◆ **Task description**: Put every line of the items below into a Markdown table with two columns, Row and Line, numbering the rows in order and leaving out blank lines.

[Item position entries]
************
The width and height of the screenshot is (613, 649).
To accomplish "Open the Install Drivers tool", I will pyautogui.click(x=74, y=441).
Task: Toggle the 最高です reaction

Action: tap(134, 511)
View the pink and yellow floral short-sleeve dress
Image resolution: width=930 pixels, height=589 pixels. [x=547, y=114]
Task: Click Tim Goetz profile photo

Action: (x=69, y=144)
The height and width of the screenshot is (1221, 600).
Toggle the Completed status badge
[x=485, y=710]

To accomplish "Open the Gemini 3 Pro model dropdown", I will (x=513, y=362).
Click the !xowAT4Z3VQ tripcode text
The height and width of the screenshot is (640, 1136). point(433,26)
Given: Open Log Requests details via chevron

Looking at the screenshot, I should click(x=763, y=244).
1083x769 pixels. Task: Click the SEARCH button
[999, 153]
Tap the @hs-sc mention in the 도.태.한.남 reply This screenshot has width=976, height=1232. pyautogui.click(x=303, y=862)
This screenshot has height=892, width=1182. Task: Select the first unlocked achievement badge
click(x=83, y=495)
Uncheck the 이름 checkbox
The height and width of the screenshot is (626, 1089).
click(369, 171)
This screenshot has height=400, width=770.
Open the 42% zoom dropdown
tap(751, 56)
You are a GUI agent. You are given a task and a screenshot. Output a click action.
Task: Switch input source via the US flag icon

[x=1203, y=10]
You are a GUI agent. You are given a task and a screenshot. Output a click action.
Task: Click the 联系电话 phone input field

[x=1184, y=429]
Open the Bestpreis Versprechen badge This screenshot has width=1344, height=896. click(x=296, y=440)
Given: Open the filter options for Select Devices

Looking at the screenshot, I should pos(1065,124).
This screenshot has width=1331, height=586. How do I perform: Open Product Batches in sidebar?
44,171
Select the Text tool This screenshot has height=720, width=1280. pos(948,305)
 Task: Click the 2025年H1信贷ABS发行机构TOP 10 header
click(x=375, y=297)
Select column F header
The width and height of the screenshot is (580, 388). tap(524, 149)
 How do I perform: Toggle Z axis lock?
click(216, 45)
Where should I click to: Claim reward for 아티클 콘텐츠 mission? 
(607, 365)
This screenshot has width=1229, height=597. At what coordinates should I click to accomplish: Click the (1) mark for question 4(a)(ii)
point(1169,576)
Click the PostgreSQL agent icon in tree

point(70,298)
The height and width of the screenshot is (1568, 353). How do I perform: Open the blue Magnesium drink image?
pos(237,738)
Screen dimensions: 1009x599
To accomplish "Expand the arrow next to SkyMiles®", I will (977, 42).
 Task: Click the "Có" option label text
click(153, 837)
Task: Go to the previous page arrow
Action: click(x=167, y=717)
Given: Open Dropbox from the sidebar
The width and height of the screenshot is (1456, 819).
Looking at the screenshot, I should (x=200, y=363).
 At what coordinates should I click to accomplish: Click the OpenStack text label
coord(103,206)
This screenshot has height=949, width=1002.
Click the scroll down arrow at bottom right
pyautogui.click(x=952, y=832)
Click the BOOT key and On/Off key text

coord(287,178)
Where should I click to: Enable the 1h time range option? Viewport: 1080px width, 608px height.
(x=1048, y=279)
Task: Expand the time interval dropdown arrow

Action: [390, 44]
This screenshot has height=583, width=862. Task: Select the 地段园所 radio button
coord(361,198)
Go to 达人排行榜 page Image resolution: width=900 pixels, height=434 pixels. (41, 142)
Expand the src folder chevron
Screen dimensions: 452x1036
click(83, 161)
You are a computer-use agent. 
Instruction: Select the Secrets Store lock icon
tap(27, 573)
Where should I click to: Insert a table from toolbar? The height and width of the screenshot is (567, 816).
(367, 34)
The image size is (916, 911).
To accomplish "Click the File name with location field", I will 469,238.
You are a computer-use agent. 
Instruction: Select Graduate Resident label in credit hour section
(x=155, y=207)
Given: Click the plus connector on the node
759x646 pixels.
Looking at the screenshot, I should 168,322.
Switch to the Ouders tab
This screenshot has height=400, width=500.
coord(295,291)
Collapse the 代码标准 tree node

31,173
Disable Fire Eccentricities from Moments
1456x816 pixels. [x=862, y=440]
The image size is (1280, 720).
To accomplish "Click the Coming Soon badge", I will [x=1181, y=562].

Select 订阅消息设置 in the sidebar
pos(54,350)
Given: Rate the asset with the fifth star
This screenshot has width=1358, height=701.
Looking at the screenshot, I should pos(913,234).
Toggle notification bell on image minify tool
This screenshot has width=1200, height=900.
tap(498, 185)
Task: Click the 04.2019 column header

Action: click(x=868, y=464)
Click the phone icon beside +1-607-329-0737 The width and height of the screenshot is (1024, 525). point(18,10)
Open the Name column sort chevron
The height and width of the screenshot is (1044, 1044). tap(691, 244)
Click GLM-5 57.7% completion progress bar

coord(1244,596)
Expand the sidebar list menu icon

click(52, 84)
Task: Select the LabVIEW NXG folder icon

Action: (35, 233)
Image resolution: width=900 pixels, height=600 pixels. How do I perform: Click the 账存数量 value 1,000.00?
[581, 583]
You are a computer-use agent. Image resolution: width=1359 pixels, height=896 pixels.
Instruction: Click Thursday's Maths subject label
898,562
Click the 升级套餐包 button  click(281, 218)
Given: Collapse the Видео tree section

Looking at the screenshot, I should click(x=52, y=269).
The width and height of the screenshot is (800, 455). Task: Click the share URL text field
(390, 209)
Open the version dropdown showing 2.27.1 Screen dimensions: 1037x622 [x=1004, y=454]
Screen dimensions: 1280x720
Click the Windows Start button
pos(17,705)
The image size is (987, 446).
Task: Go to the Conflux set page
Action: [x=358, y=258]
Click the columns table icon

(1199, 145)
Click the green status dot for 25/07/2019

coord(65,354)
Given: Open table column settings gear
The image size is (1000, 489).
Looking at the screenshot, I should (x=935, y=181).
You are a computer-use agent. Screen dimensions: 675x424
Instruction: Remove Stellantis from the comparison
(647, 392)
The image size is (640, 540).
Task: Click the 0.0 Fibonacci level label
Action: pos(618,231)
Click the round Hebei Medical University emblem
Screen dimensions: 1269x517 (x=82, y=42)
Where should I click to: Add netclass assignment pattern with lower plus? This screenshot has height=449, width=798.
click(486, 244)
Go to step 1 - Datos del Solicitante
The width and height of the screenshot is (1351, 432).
************
◆ **Task response**:
| Row | Line |
|---|---|
| 1 | The width and height of the screenshot is (613, 649). |
| 2 | To accomplish "Open the Install Drivers tool", I will pyautogui.click(x=74, y=441). |
| 3 | Task: Toggle the 最高です reaction |
| 4 | Action: tap(134, 511) |
| 5 | View the pink and yellow floral short-sleeve dress |
| 6 | Image resolution: width=930 pixels, height=589 pixels. [x=547, y=114] |
| 7 | Task: Click Tim Goetz profile photo |
| 8 | Action: (x=69, y=144) |
| 9 | The height and width of the screenshot is (1221, 600). |
| 10 | Toggle the Completed status badge |
| 11 | [x=485, y=710] |
| 12 | To accomplish "Open the Gemini 3 Pro model dropdown", I will (x=513, y=362). |
| 13 | Click the !xowAT4Z3VQ tripcode text |
| 14 | The height and width of the screenshot is (640, 1136). point(433,26) |
| 15 | Given: Open Log Requests details via chevron |
| 16 | Looking at the screenshot, I should click(x=763, y=244). |
| 17 | 1083x769 pixels. Task: Click the SEARCH button |
| 18 | [999, 153] |
| 19 | Tap the @hs-sc mention in the 도.태.한.남 reply This screenshot has width=976, height=1232. pyautogui.click(x=303, y=862) |
| 20 | This screenshot has height=892, width=1182. Task: Select the first unlocked achievement badge |
| 21 | click(x=83, y=495) |
| 22 | Uncheck the 이름 checkbox |
| 23 | The height and width of the screenshot is (626, 1089). |
| 24 | click(369, 171) |
| 25 | This screenshot has height=400, width=770. |
| 26 | Open the 42% zoom dropdown |
| 27 | tap(751, 56) |
| 28 | You are a GUI agent. You are given a task and a screenshot. Output a click action. |
| 29 | Task: Switch input source via the US flag icon |
| 30 | [x=1203, y=10] |
| 31 | You are a GUI agent. You are given a task and a screenshot. Output a click action. |
| 32 | Task: Click the 联系电话 phone input field |
| 33 | [x=1184, y=429] |
| 34 | Open the Bestpreis Versprechen badge This screenshot has width=1344, height=896. click(x=296, y=440) |
| 35 | Given: Open the filter options for Select Devices |
| 36 | Looking at the screenshot, I should pos(1065,124). |
| 37 | This screenshot has width=1331, height=586. How do I perform: Open Product Batches in sidebar? |
| 38 | 44,171 |
| 39 | Select the Text tool This screenshot has height=720, width=1280. pos(948,305) |
| 40 |  Task: Click the 2025年H1信贷ABS发行机构TOP 10 header |
| 41 | click(x=375, y=297) |
| 42 | Select column F header |
| 43 | The width and height of the screenshot is (580, 388). tap(524, 149) |
| 44 |  How do I perform: Toggle Z axis lock? |
| 45 | click(216, 45) |
| 46 | Where should I click to: Claim reward for 아티클 콘텐츠 mission?  |
| 47 | (607, 365) |
| 48 | This screenshot has width=1229, height=597. At what coordinates should I click to accomplish: Click the (1) mark for question 4(a)(ii) |
| 49 | point(1169,576) |
| 50 | Click the PostgreSQL agent icon in tree |
| 51 | point(70,298) |
| 52 | The height and width of the screenshot is (1568, 353). How do I perform: Open the blue Magnesium drink image? |
| 53 | pos(237,738) |
| 54 | Screen dimensions: 1009x599 |
| 55 | To accomplish "Expand the arrow next to SkyMiles®", I will (977, 42). |
| 56 |  Task: Click the "Có" option label text |
| 57 | click(153, 837) |
| 58 | Task: Go to the previous page arrow |
| 59 | Action: click(x=167, y=717) |
| 60 | Given: Open Dropbox from the sidebar |
| 61 | The width and height of the screenshot is (1456, 819). |
| 62 | Looking at the screenshot, I should (x=200, y=363). |
| 63 |  At what coordinates should I click to accomplish: Click the OpenStack text label |
| 64 | coord(103,206) |
| 65 | This screenshot has height=949, width=1002. |
| 66 | Click the scroll down arrow at bottom right |
| 67 | pyautogui.click(x=952, y=832) |
| 68 | Click the BOOT key and On/Off key text |
| 69 | coord(287,178) |
| 70 | Where should I click to: Enable the 1h time range option? Viewport: 1080px width, 608px height. |
| 71 | (x=1048, y=279) |
| 72 | Task: Expand the time interval dropdown arrow |
| 73 | Action: [390, 44] |
| 74 | This screenshot has height=583, width=862. Task: Select the 地段园所 radio button |
| 75 | coord(361,198) |
| 76 | Go to 达人排行榜 page Image resolution: width=900 pixels, height=434 pixels. (41, 142) |
| 77 | Expand the src folder chevron |
| 78 | Screen dimensions: 452x1036 |
| 79 | click(83, 161) |
| 80 | You are a computer-use agent.  |
| 81 | Instruction: Select the Secrets Store lock icon |
| 82 | tap(27, 573) |
| 83 | Where should I click to: Insert a table from toolbar? The height and width of the screenshot is (567, 816). |
| 84 | (367, 34) |
| 85 | The image size is (916, 911). |
| 86 | To accomplish "Click the File name with location field", I will 469,238. |
| 87 | You are a computer-use agent.  |
| 88 | Instruction: Select Graduate Resident label in credit hour section |
| 89 | (x=155, y=207) |
| 90 | Given: Click the plus connector on the node |
| 91 | 759x646 pixels. |
| 92 | Looking at the screenshot, I should 168,322. |
| 93 | Switch to the Ouders tab |
| 94 | This screenshot has height=400, width=500. |
| 95 | coord(295,291) |
| 96 | Collapse the 代码标准 tree node |
| 97 | 31,173 |
| 98 | Disable Fire Eccentricities from Moments |
| 99 | 1456x816 pixels. [x=862, y=440] |
| 100 | The image size is (1280, 720). |
| 101 | To accomplish "Click the Coming Soon badge", I will [x=1181, y=562]. |
| 102 | Select 订阅消息设置 in the sidebar |
| 103 | pos(54,350) |
| 104 | Given: Rate the asset with the fifth star |
| 105 | This screenshot has width=1358, height=701. |
| 106 | Looking at the screenshot, I should pos(913,234). |
| 107 | Toggle notification bell on image minify tool |
| 108 | This screenshot has width=1200, height=900. |
| 109 | tap(498, 185) |
| 110 | Task: Click the 04.2019 column header |
| 111 | Action: click(x=868, y=464) |
| 112 | Click the phone icon beside +1-607-329-0737 The width and height of the screenshot is (1024, 525). point(18,10) |
| 113 | Open the Name column sort chevron |
| 114 | The height and width of the screenshot is (1044, 1044). tap(691, 244) |
| 115 | Click GLM-5 57.7% completion progress bar |
| 116 | coord(1244,596) |
| 117 | Expand the sidebar list menu icon |
| 118 | click(52, 84) |
| 119 | Task: Select the LabVIEW NXG folder icon |
| 120 | Action: (35, 233) |
| 121 | Image resolution: width=900 pixels, height=600 pixels. How do I perform: Click the 账存数量 value 1,000.00? |
| 122 | [581, 583] |
| 123 | You are a computer-use agent. Image resolution: width=1359 pixels, height=896 pixels. |
| 124 | Instruction: Click Thursday's Maths subject label |
| 125 | 898,562 |
| 126 | Click the 升级套餐包 button  click(281, 218) |
| 127 | Given: Collapse the Видео tree section |
| 128 | Looking at the screenshot, I should click(x=52, y=269). |
| 129 | The width and height of the screenshot is (800, 455). Task: Click the share URL text field |
| 130 | (390, 209) |
| 131 | Open the version dropdown showing 2.27.1 Screen dimensions: 1037x622 [x=1004, y=454] |
| 132 | Screen dimensions: 1280x720 |
| 133 | Click the Windows Start button |
| 134 | pos(17,705) |
| 135 | The image size is (987, 446). |
| 136 | Task: Go to the Conflux set page |
| 137 | Action: [x=358, y=258] |
| 138 | Click the columns table icon |
| 139 | (1199, 145) |
| 140 | Click the green status dot for 25/07/2019 |
| 141 | coord(65,354) |
| 142 | Given: Open table column settings gear |
| 143 | The image size is (1000, 489). |
| 144 | Looking at the screenshot, I should (x=935, y=181). |
| 145 | You are a computer-use agent. Screen dimensions: 675x424 |
| 146 | Instruction: Remove Stellantis from the comparison |
| 147 | (647, 392) |
| 148 | The image size is (640, 540). |
| 149 | Task: Click the 0.0 Fibonacci level label |
| 150 | Action: pos(618,231) |
| 151 | Click the round Hebei Medical University emblem |
| 152 | Screen dimensions: 1269x517 (x=82, y=42) |
| 153 | Where should I click to: Add netclass assignment pattern with lower plus? This screenshot has height=449, width=798. |
| 154 | click(486, 244) |
| 155 | Go to step 1 - Datos del Solicitante |
| 156 | The width and height of the screenshot is (1351, 432). |